Something similar to this would work well.
http://www.jamestowndistributors.co...milyName=TH+Marine+Straight+Thru-Hull+Fitting


----------



## longhorngal (Aug 4, 2005)

I see what you're saying and it makes sense to me. Glad I posted before trying to attach it right to the bucket. Thanks a bunch.
Cara


----------



## ChrisG (Mar 3, 2008)

I did the 4" PVC pipe and added a nipple to it. Got the nipple at TSC ($5) and didn't take out the high pressure plastic at first. After figuring that out and using Plumbers Epoxy, which you just mix with your fingers and apply to both the nipple and PVC - it bonds in 30 minutes and is very, very solid!!! No leaks and really no where for the pig to get at to destroy!

So far so good, saves me so much time and cost about $30 total.

Pig figured out how to use it about in 5 minutes when we applied peanut butter to the nipple.


----------



## longhorngal (Aug 4, 2005)

I got mine at TSC too. It is the Monoflo Model 3511-was that the one you bought do you know? I can't figure out if it is low pressure or not and it doesn't say on their website. If something needs to be removed I guess I'll ask my husband to do it but I'm glad it can be converted if necessary.
Thanks for the tip about the peanut butter!


----------



## ChrisG (Mar 3, 2008)

Here is a link to the one I got:
http://www.tractorsupply.com/webapp/wcs/stores/servlet/ProductDisplay_10551_10001_48652_-1______?rFlag=true&cFlag=1

To make this adaptable to low pressure. Take out the 1st red plastic piece on the back end of the nipple. When it open up you will see a spring and then another red plastic piece. Remove and dispose the 2nd red plastic piece then re-install the spring and the other 1st plastic piece.

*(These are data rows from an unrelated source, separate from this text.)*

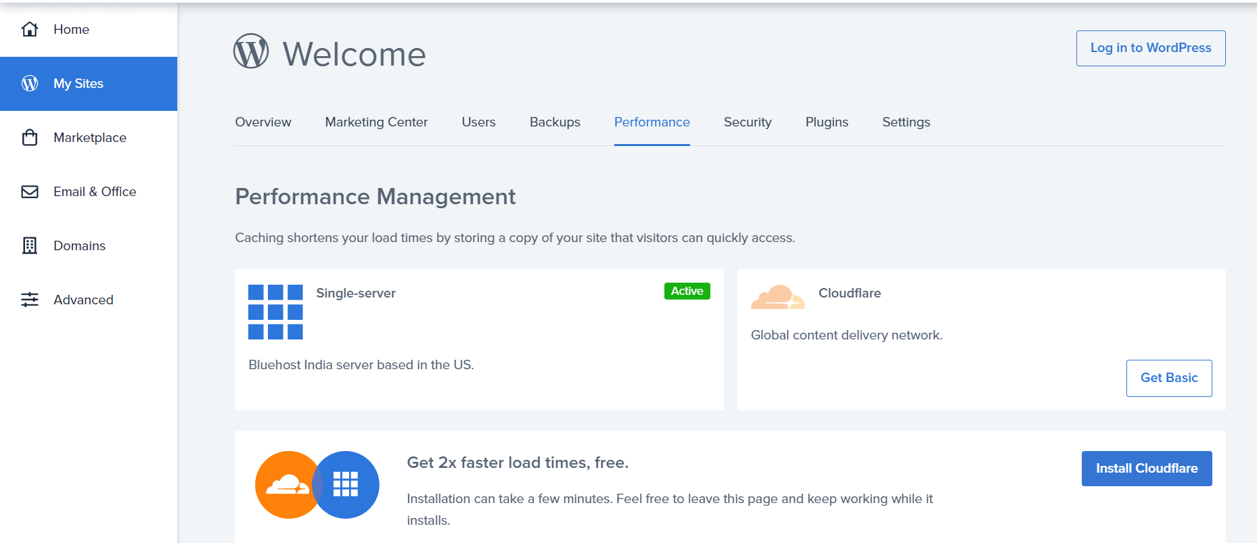Click the WordPress icon beside My Sites

(x=30, y=83)
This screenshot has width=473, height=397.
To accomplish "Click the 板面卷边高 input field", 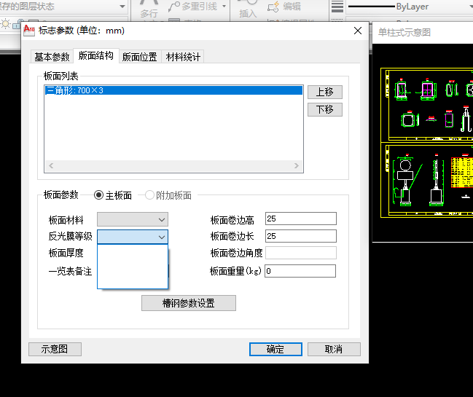I will click(x=300, y=219).
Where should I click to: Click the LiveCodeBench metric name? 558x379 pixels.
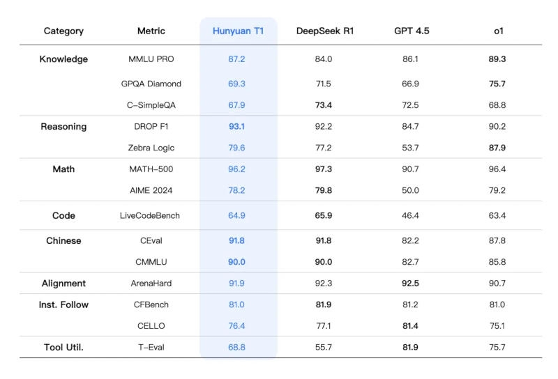151,215
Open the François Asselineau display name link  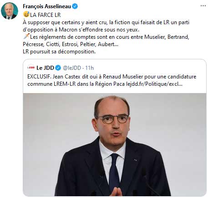(47, 6)
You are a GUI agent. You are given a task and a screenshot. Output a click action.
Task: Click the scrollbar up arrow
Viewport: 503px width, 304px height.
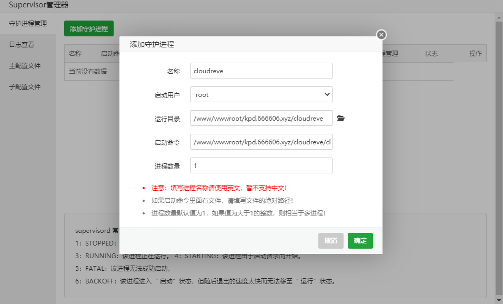tap(498, 17)
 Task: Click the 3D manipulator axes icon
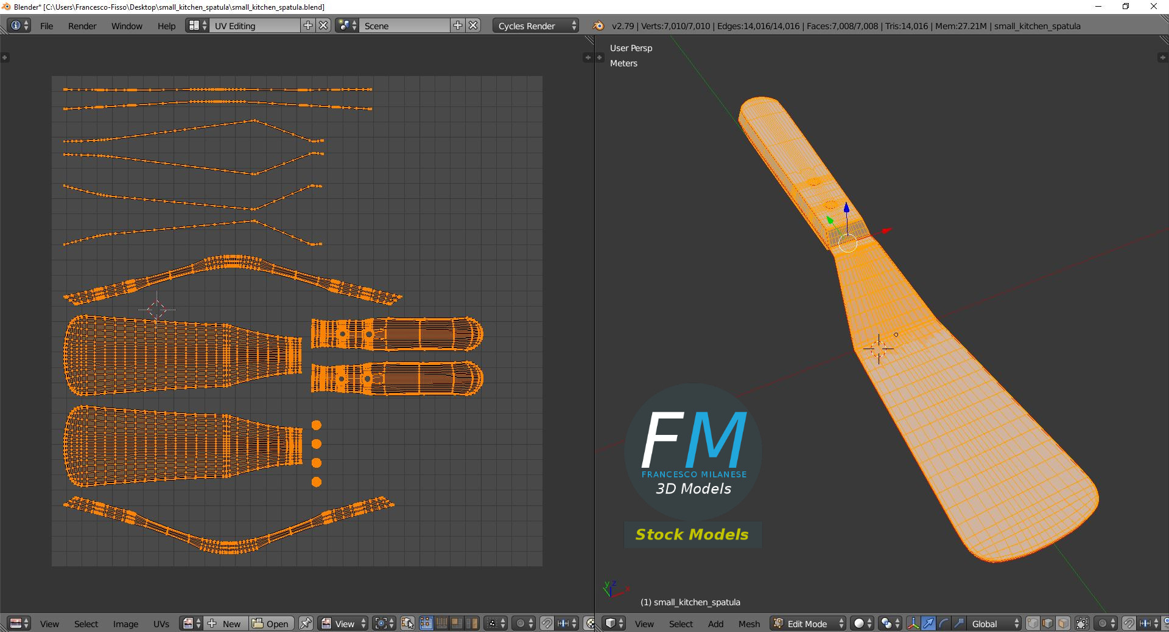[913, 623]
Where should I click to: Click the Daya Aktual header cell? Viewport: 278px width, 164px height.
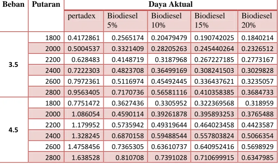pos(170,4)
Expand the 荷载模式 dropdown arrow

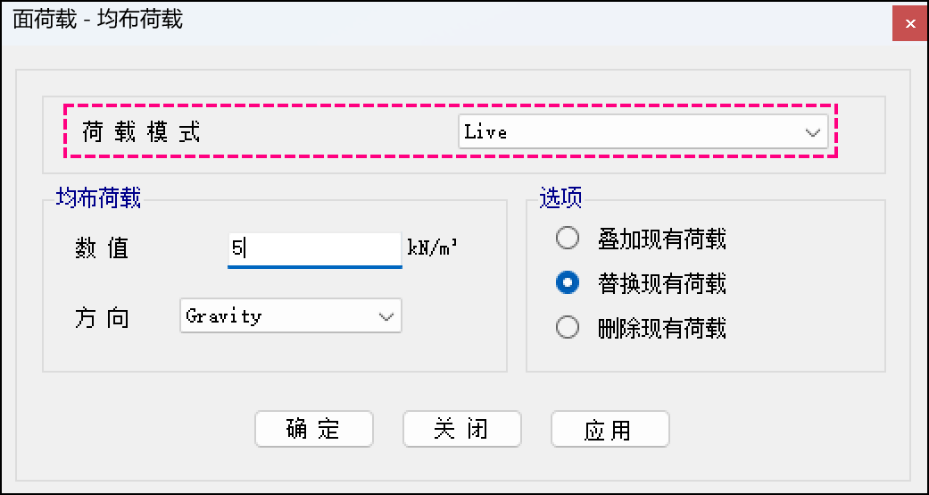pos(812,132)
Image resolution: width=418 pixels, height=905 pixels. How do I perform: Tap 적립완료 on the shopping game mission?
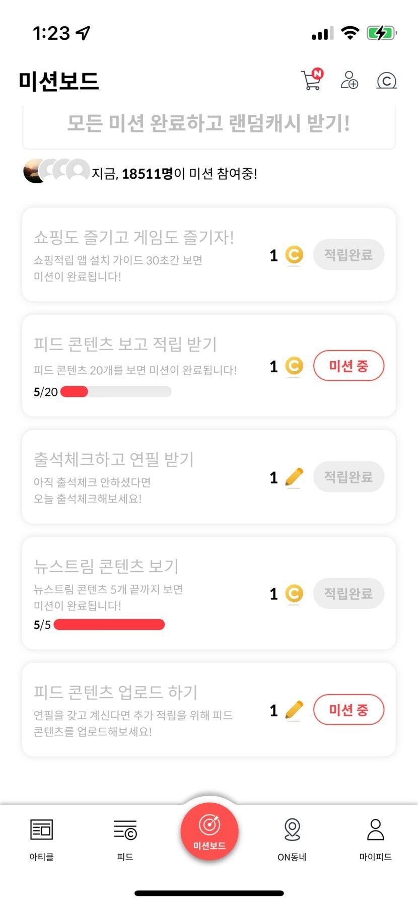tap(349, 255)
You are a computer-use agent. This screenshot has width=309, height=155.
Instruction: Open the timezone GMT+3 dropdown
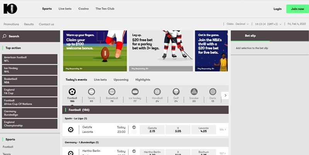[268, 24]
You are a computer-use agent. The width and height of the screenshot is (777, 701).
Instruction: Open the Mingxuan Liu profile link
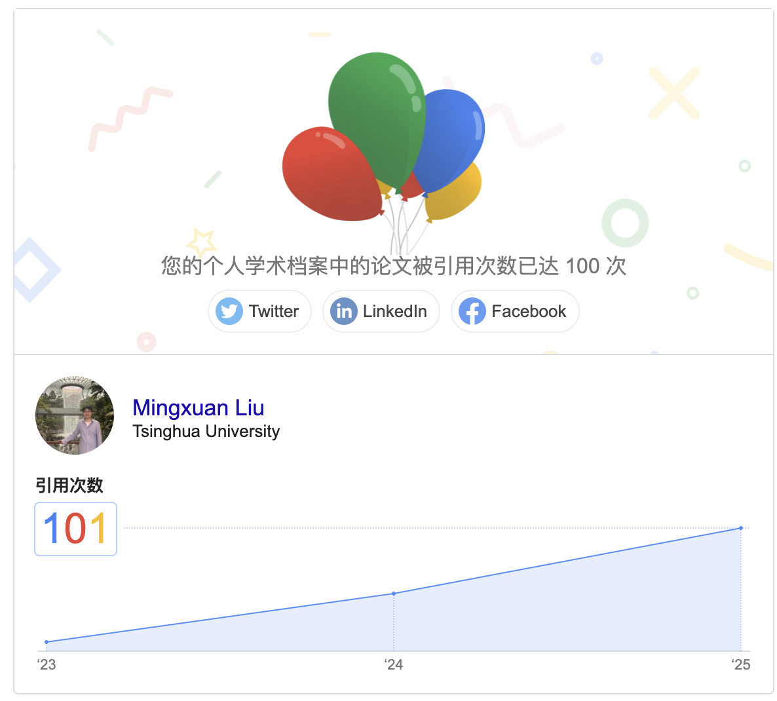[x=199, y=407]
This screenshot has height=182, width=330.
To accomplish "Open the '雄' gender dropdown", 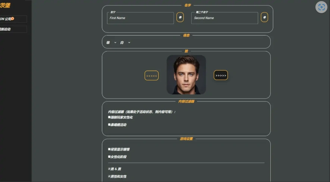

Install and your back in business


----------



## longhorngal (Aug 4, 2005)

That looks just like mine.
Thanks!


----------



## caberjim (Feb 19, 2004)

I'd also be a little concerned about large pigs busting up the bucket or banging it hard enough to loosen the nipple away from the bucket. Also, our nipples always end up getting gunk in them and we disassemble and clean them once a week. Hard to do when they are attached to a bucket. We have the nipple screwed to a pipe that runs thru a 4x4 post in the ground. Then tubing connects the pipe to a raised 50 gal. barrel outside the pig area. This way it's easy to fill w/o entering the pig pasture. If the nipple clogs, I either pinch the tube and clean the nipple or swap it with another nipple (yes, I carry a spare in my pocket for morning chores) and clean it at my leisure.


----------



## longhorngal (Aug 4, 2005)

More good tips! Thanks!


----------



## TripleTreeHogs (Jun 25, 2007)

I used a rubber falt back bucket with a 1/2 bulk head through it. Being as the bucket is rubber it will compress between the bulk head and make a seal. I used this all winter with a 440lb sow. I did build a steel frame for the bucket to sit in. She would just buck it with her head and then not have any water. I could send you pictures of my set up. For some reason I am not allowed to post photos. Oh as for the nipple drinker, all you have to do is take it apart. And just drill bigger holes in it. I did that worked fine. I can also send pjotos of that too.


----------



## mtman (Sep 2, 2004)

we used a 35 gallon plastic barrel drill the hole in the barrel push the nipple through put an o ring on the end then a flat washer then screw a brass fitting on will never leak get the brass fitting and o ring at the auto parts store very cheap


----------



## longhorngal (Aug 4, 2005)

It looks like there's more than one way to water a pig! 
*TTH*- if you happen to have pictures handy I would appreciate them. My email is [email protected] . I'm going to be in Pennsylvania next week-hope the weather is nice!
*mtman*-I like your idea too. I've decided to turn this over to my husband so he can decide which method to try!


----------



## ET1 SS (Oct 22, 2005)

I got ours from TSC too.

I have four of them setup and all four drip. From maybe a cup an hour to maybe a gallon an hour. Any ideas how to get them to stop dripping ?


----------



## raezza (May 16, 2016)

All of mine dripped as well, I probably could have lived with the leaks, I mean it's a pig waterer and the pigs don't care about the leaks, but I guess I have obsessive compulsive thing about leaks even if small... anyways here is what I had to do to fix it. 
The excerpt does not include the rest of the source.